In general terms, Distribution has proposed to increase pre-existing storage inventory requirements applicable to retail supplies in the winter and decrease those percentages in the summer, due to what Distribution said was its "operating experience with SC19."

"Marketers should be permitted to make the most efficient use of the storage assets as they see fit to serve their customers, given seasonal variations. The proposed tariff changes will prevent marketers from doing so. By the terms of the proposal, marketers will be limited in putting cheaper gas in storage in the summer, and will be hamstrung in the use of storage in the winter to meet peak demand," NEM said.

"Of particular note, NFG proposes to increase the storage requirement from the current 20% to 28% in March, which is a significant increase given how variable the weather can be at that time. This heightened end of winter storage requirement effectively forces marketers to 'park' gas in storage through the peak winter months instead of being able to use storage to meet customer demand," NEM added.

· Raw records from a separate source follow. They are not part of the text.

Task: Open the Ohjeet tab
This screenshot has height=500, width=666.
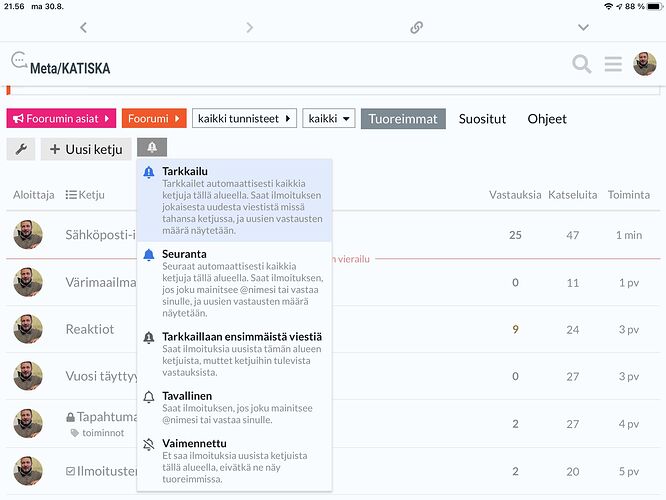Action: click(x=547, y=119)
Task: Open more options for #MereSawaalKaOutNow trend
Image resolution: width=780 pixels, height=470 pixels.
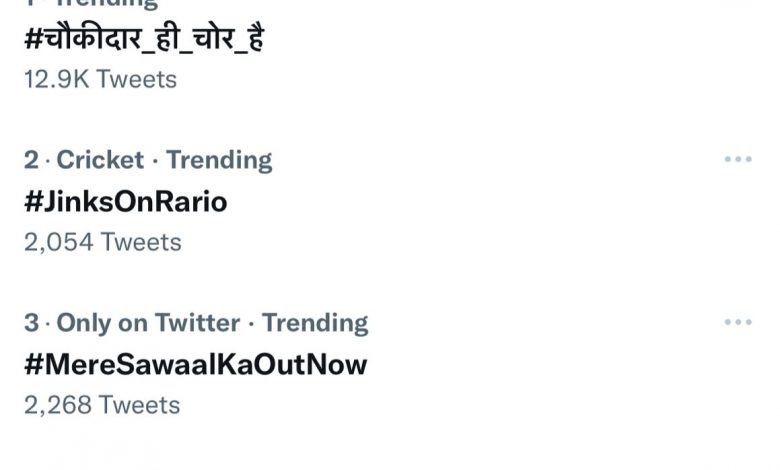Action: click(x=738, y=322)
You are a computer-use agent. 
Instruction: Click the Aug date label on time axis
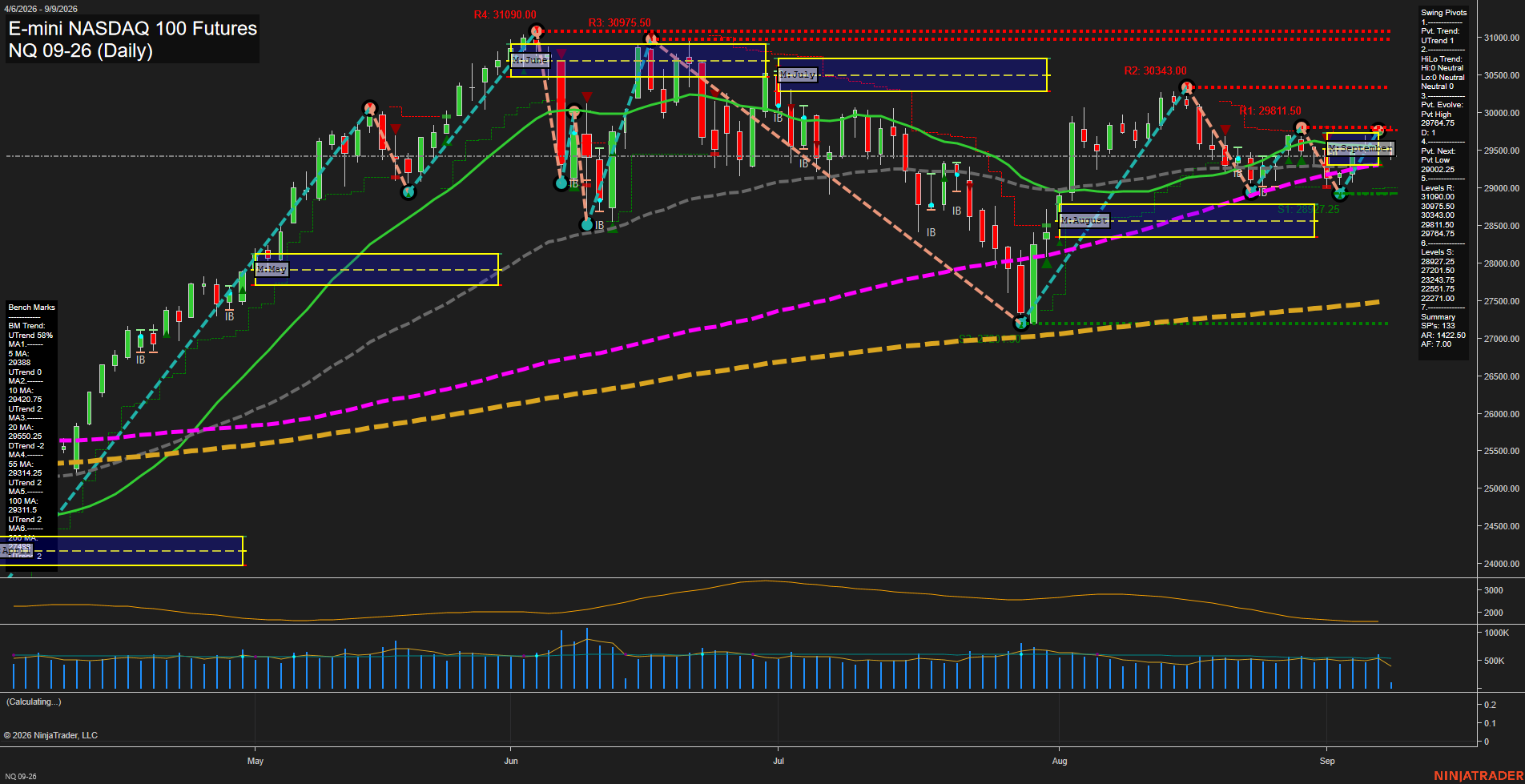[1060, 761]
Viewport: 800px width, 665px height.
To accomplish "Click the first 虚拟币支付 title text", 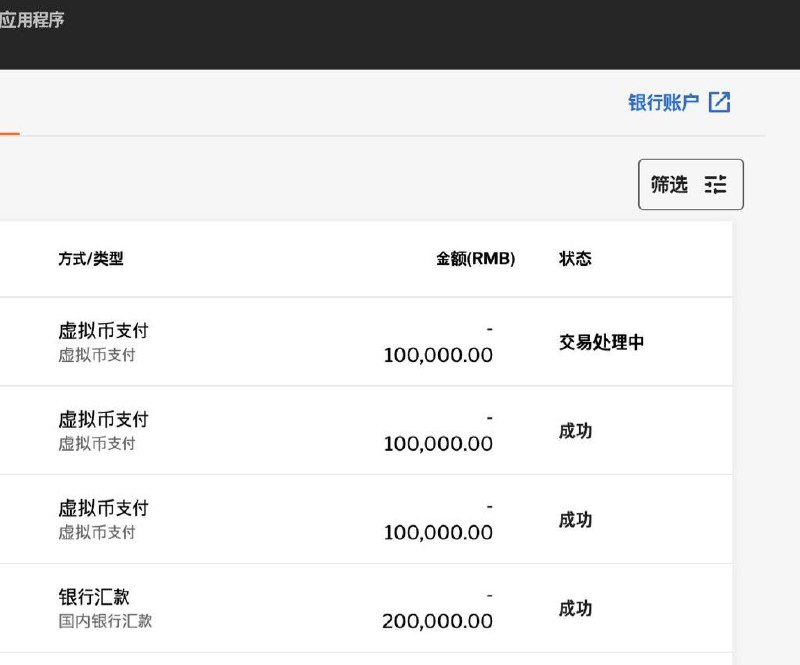I will (x=102, y=330).
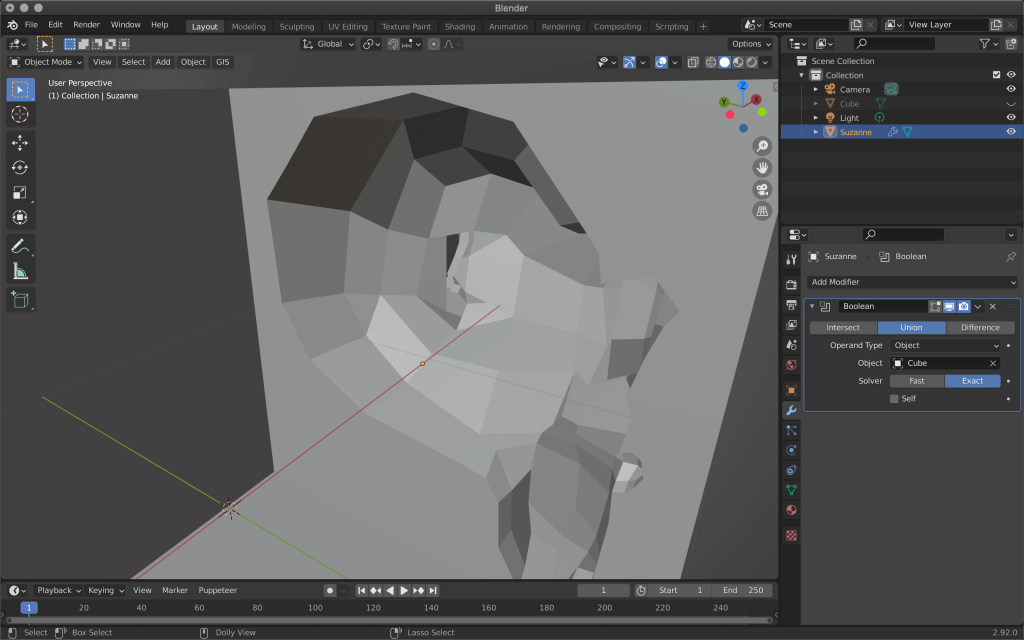Select the Move tool in the viewport toolbar

click(20, 142)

NEM said that Distribution has not justified that any changes in storage requirements are needed for reliability. NEM further argued that, "the abundant supply of gas being made available from Marcellus Shale, in fact argues against more stringent storage requirements."

NEM noted that system reliability is already ensured by the existing credit requirements for marketers that fail to meet daily delivery quantities established by the utility.

"The net result of the utility micromanaging its system in this manner is to unnecessarily cause marketer pricing to become less competitive than the incumbent utility's pricing," NEM said.